Há 32 anos, cumpridos anteontem, saía da Casa Branca o último inquilino que fez tropa à moda antiga, participando em combates no campo de batalha. George Walker Bush, que combateu na II Guerra Mundial como piloto da força aérea norte-americana, participando em 55 missões nas Filipinas e no Japão em 1944 e 1945.

Depois dele, tudo mudou. O Presidente dos Estados Unidos é considerado "comandante supremo das forças armadas", mas quatro dos últimos cinco chefes do Executivo não prestaram serviço militar. E todos quantos tinham idade para combater no Vietname, na época em que a tropa ainda era obrigatória, evitaram ser mobilizados sob pretextos vários.

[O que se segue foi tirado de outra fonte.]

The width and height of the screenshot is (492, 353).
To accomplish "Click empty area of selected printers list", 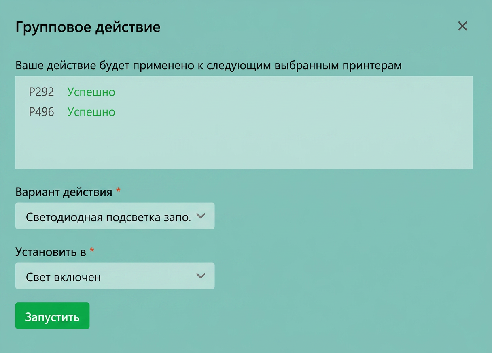I will [x=283, y=142].
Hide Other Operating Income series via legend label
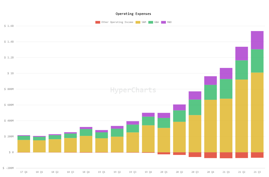 coord(117,22)

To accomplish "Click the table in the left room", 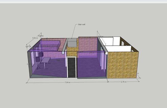I will (46, 60).
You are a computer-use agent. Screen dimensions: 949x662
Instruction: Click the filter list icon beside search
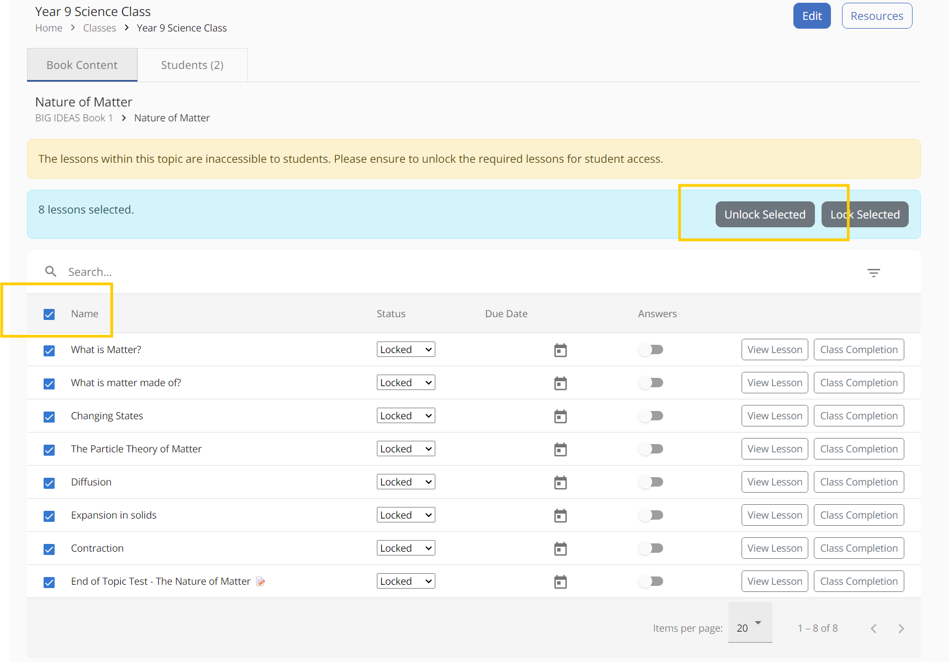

É o caso do novo-velho inquilino. Nascido em 1946, Donald Trump festejou o 20.° aniversário no auge da intervenção norte-americana na Indochina. Mas esquivou-se a vestir farda, com cinco adiamentos sucessivos - os quatro primeiros invocando a sua condição de estudante de Economia, o quinto alegando ter um calcanhar inflamado. Anos depois Trump gozou com o sucedido, garantindo já não saber em que pé teria o suposto problema. E gozou ainda mais, observando que «o seu Vietname particular» fora a trepidante vida nocturna de Nova Iorque, onde o risco de contrair doenças vénereas era elevado para alguém como ele.

 

Joe Biden foi outro "comandante-em-chefe" que nem a recruta cumpriu. Nascido em 1942, agiu exactamente como Trump: foi metendo papéis para o adiamento da incorporação por frequentar um curso de Direito. No fim, já formado, solicitou dispensa por sofrer de asma, livrando-se do Vietname. Ficou sine die na reserva territorial. 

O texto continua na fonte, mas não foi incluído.